Assignment —
From the entries that follow, copy every line with the word "screenshot".

Supplied entries —
=====
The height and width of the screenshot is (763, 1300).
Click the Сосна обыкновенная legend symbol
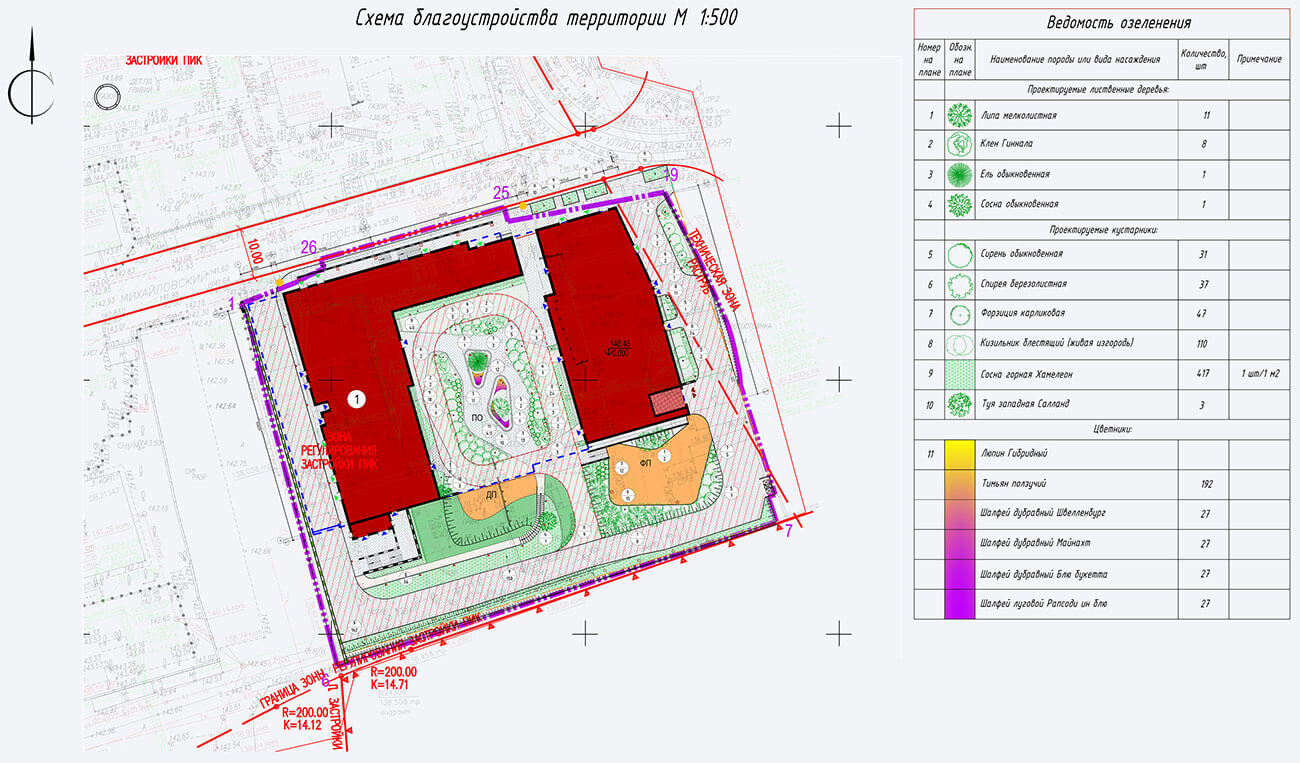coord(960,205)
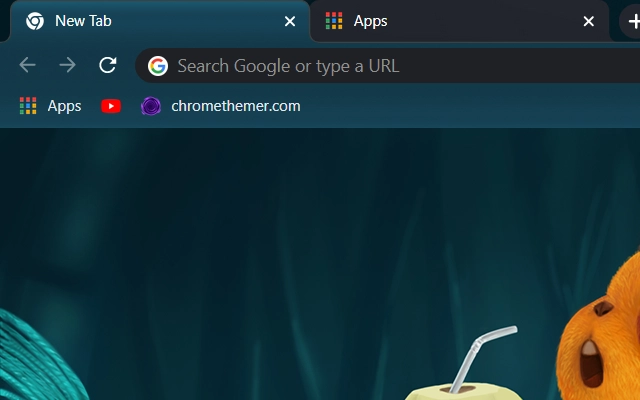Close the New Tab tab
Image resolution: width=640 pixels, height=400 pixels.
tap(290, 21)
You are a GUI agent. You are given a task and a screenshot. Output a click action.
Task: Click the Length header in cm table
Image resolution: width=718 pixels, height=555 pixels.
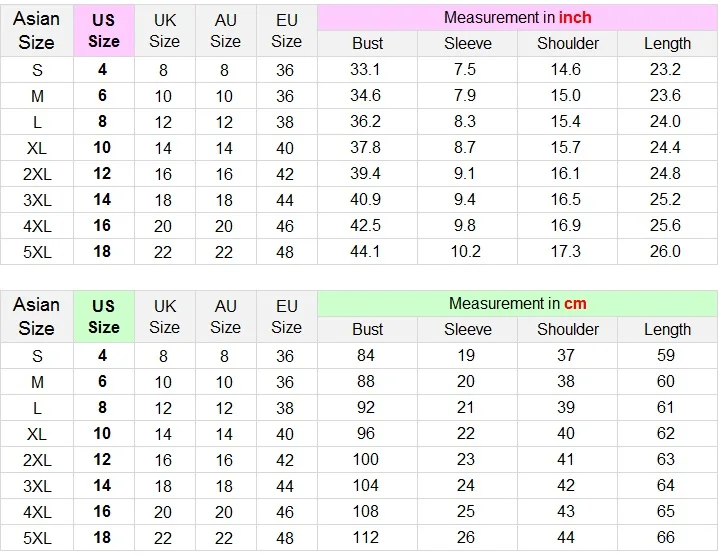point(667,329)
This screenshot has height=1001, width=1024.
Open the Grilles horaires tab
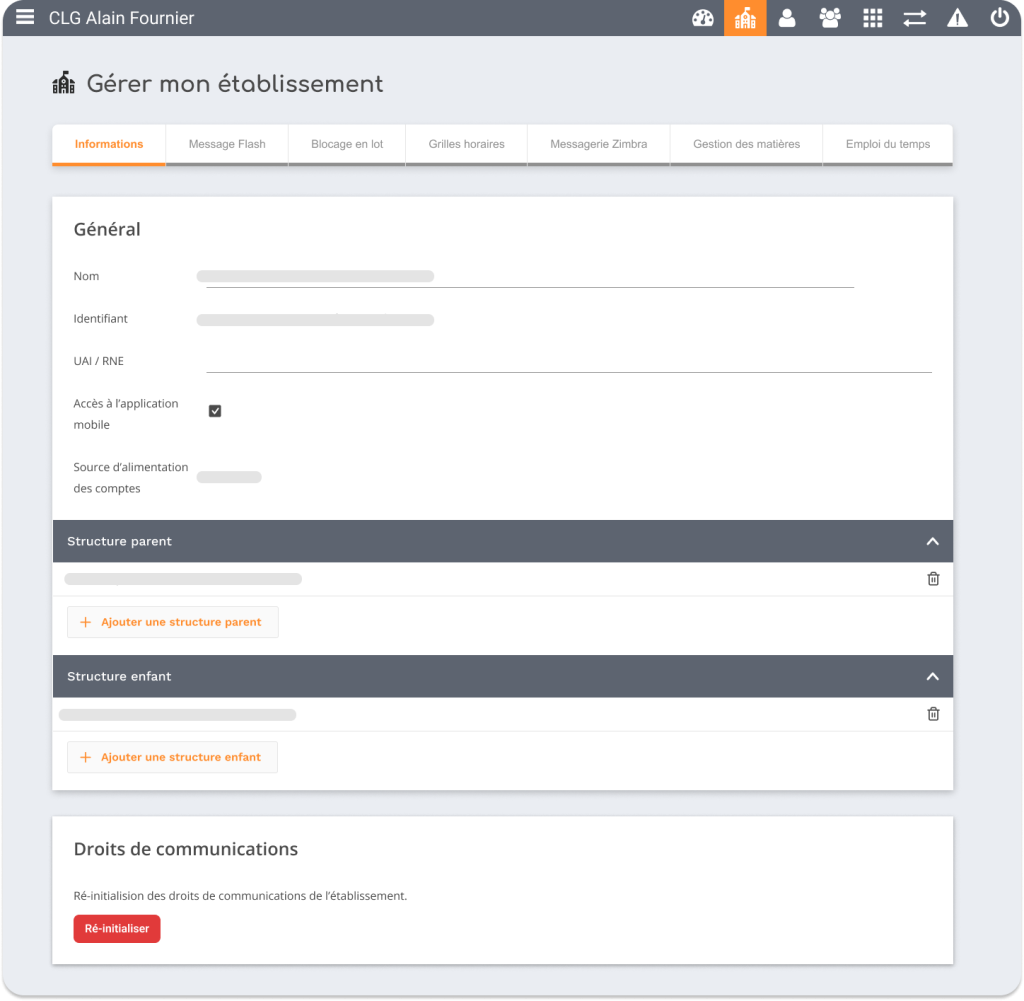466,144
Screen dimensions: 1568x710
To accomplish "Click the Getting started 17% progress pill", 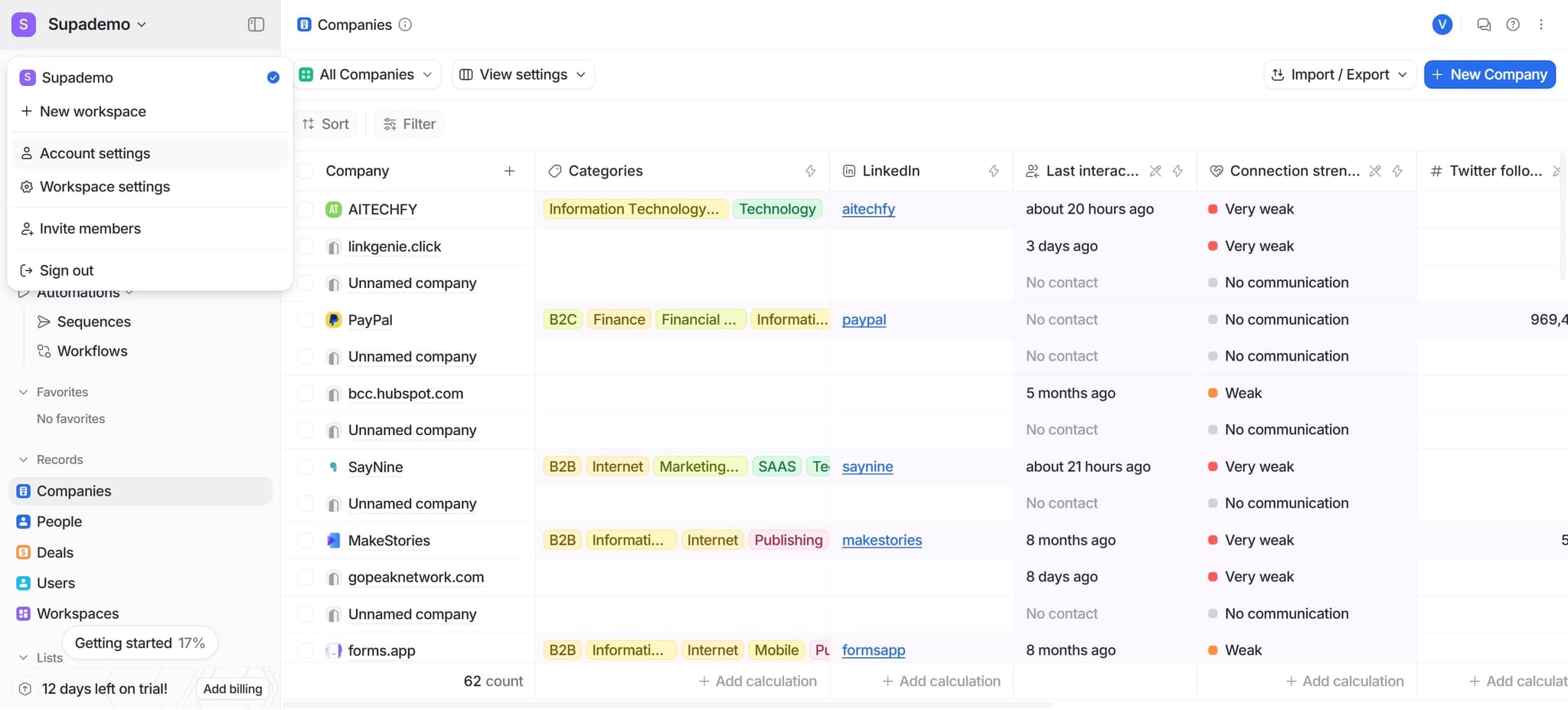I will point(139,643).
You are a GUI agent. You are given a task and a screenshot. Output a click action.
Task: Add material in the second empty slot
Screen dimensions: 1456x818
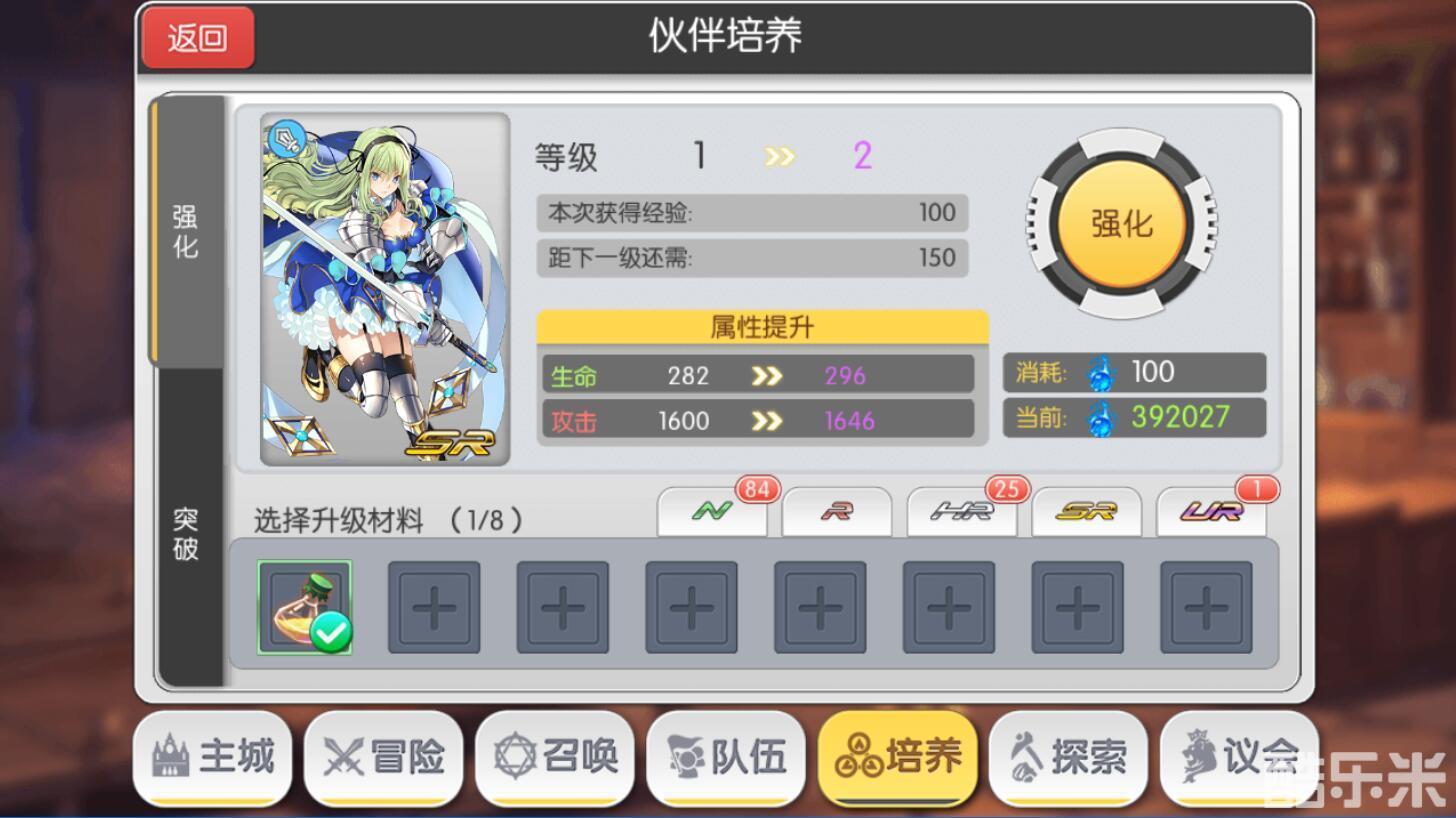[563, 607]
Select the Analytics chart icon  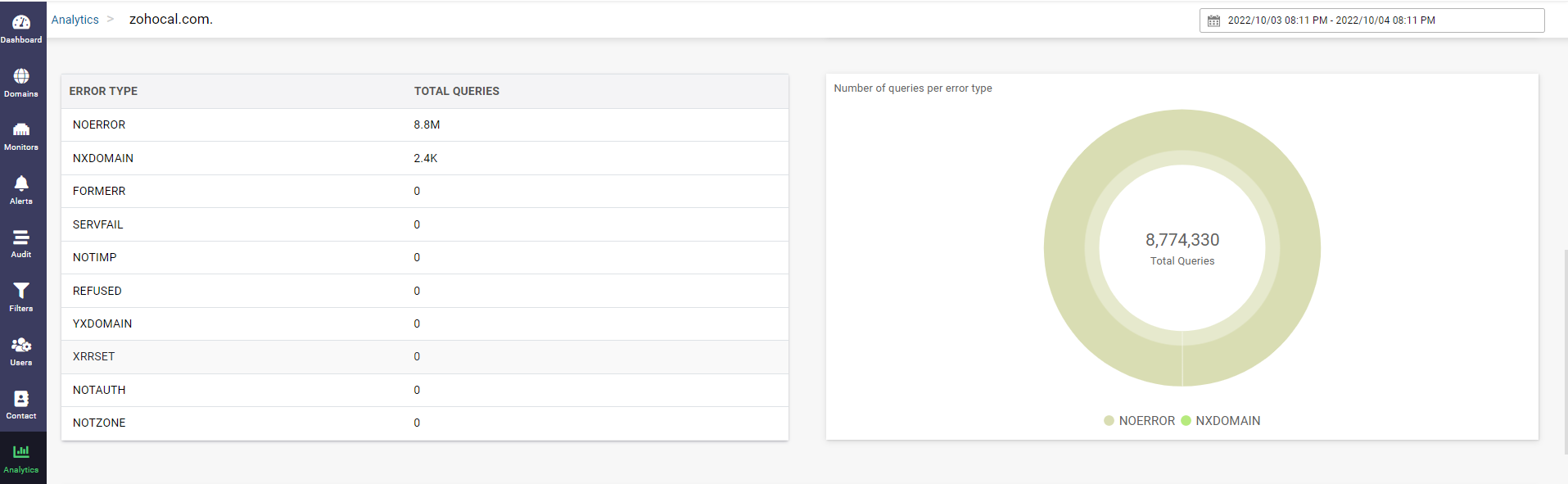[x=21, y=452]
=====
Exercise result —
The height and width of the screenshot is (763, 1300).
You are a GUI agent. You are given a task and a screenshot. Output a click action.
This screenshot has height=1001, width=1024.
You are a GUI agent. You are given a task and a screenshot. Output a click action.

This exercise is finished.